Stored records
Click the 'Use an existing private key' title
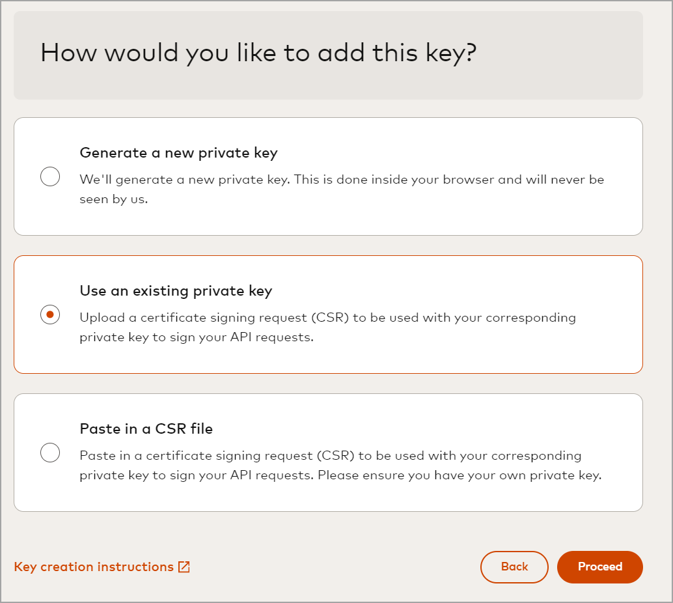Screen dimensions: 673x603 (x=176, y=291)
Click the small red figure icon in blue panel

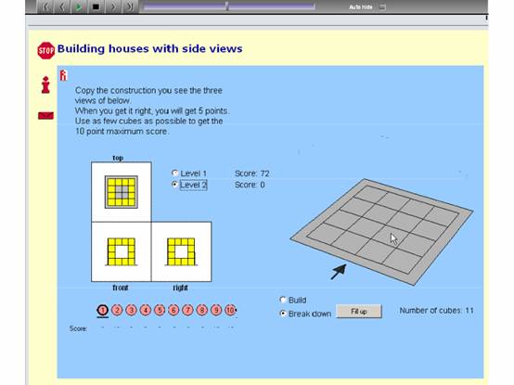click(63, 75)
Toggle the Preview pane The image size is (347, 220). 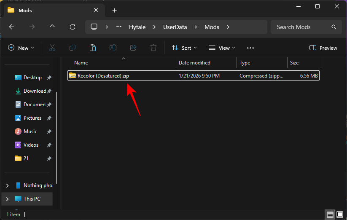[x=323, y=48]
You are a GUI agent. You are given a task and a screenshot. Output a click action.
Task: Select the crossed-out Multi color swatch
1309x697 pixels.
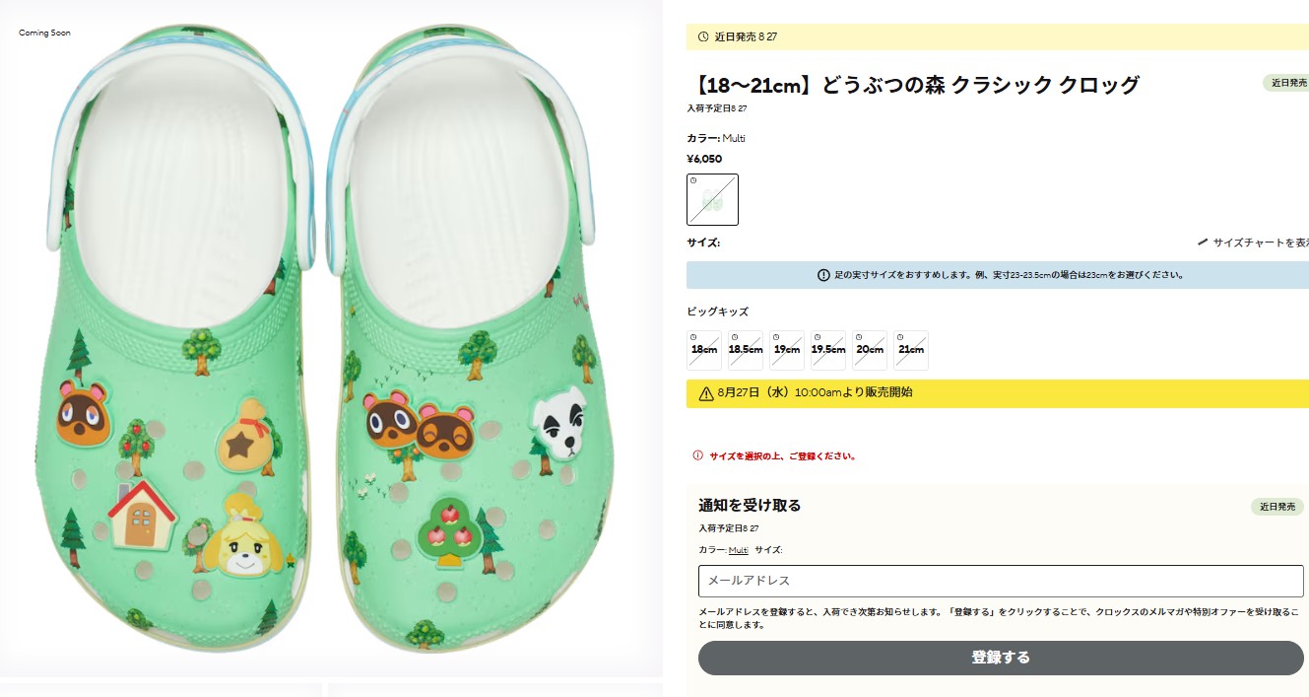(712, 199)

** Work task **
Transcribe the span of lines that runs from the line with "You are a GUI" to the end of the data, both ends included, exactly, with nothing else and no pictures.

** Result for this exercise **
You are a GUI agent. You are given a task and a screenshot. Output a click action.
Task: Select the crossed-out Multi color swatch
1309x697 pixels.
(712, 199)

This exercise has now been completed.